Can you reproduce the items below word for word, starting with the line that contains "The width and height of the screenshot is (640, 409)." and going on through the line that contains "Click the scroll", with both of those lines included and nothing else?

****

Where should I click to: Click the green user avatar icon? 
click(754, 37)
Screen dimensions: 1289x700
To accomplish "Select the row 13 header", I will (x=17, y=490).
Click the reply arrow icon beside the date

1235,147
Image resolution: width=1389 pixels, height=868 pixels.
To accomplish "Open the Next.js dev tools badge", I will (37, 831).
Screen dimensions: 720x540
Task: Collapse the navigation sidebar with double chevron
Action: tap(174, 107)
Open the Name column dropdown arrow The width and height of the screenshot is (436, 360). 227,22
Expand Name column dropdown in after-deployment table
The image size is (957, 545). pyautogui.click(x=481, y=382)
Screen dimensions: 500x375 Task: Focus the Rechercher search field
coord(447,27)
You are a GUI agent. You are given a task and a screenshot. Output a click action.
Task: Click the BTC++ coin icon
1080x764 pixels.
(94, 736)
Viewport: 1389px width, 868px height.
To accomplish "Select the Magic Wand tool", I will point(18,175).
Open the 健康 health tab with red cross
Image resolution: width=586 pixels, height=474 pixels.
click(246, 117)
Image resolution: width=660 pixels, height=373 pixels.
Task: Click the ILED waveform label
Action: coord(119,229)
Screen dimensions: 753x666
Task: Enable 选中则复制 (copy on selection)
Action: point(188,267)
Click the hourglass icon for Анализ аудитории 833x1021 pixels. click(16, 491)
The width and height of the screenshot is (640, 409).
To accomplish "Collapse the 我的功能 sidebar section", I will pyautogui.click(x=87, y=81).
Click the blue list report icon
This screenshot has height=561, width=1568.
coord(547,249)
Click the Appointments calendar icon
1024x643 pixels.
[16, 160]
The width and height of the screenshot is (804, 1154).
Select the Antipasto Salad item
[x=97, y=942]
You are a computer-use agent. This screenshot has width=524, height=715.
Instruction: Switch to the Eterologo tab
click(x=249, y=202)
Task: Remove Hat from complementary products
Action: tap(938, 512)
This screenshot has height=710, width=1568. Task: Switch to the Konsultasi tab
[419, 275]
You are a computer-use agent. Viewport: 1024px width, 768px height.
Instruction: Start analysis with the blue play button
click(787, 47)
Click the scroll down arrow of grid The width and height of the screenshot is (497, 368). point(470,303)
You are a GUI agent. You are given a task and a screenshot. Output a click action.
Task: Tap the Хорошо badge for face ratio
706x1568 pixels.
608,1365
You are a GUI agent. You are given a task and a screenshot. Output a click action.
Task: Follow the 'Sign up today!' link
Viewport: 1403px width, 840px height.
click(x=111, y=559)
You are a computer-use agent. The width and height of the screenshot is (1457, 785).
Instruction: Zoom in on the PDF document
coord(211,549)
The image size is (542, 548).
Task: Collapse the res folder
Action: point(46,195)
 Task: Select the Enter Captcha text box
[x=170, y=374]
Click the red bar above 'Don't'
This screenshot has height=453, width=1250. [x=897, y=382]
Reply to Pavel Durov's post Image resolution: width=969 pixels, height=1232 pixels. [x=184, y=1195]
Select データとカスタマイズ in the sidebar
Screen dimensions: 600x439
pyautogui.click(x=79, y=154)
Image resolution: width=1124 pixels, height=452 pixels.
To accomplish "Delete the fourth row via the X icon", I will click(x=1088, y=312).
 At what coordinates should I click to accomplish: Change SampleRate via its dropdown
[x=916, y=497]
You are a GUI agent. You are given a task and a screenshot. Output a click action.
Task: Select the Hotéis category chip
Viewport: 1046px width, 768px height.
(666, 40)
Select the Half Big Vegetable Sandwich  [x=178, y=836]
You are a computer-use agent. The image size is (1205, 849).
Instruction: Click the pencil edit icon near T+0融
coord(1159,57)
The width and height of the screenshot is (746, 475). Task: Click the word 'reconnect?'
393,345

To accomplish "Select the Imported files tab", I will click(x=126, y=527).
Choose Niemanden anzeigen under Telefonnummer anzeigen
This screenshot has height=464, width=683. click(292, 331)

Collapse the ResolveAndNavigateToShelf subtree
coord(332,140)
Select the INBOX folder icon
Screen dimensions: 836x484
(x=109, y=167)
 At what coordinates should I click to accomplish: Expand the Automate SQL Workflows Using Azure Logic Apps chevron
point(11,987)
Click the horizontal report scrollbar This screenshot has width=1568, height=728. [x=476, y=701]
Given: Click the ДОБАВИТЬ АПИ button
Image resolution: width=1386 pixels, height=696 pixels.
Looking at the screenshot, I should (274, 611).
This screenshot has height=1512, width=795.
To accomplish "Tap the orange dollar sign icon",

****

**COMPLETE OUTPUT**
The width and height of the screenshot is (640, 409).
To accomplish "Collapse the 我的功能 sidebar section", I will pyautogui.click(x=87, y=81).
Click the blue list report icon
This screenshot has height=561, width=1568.
coord(547,249)
Click the Appointments calendar icon
1024x643 pixels.
[16, 160]
The width and height of the screenshot is (804, 1154).
Select the Antipasto Salad item
[x=97, y=942]
You are a computer-use agent. This screenshot has width=524, height=715.
Instruction: Switch to the Eterologo tab
click(x=249, y=202)
Task: Remove Hat from complementary products
Action: tap(938, 512)
This screenshot has height=710, width=1568. Task: Switch to the Konsultasi tab
[419, 275]
You are a computer-use agent. Viewport: 1024px width, 768px height.
Instruction: Start analysis with the blue play button
click(787, 47)
Click the scroll down arrow of grid The width and height of the screenshot is (497, 368). point(470,303)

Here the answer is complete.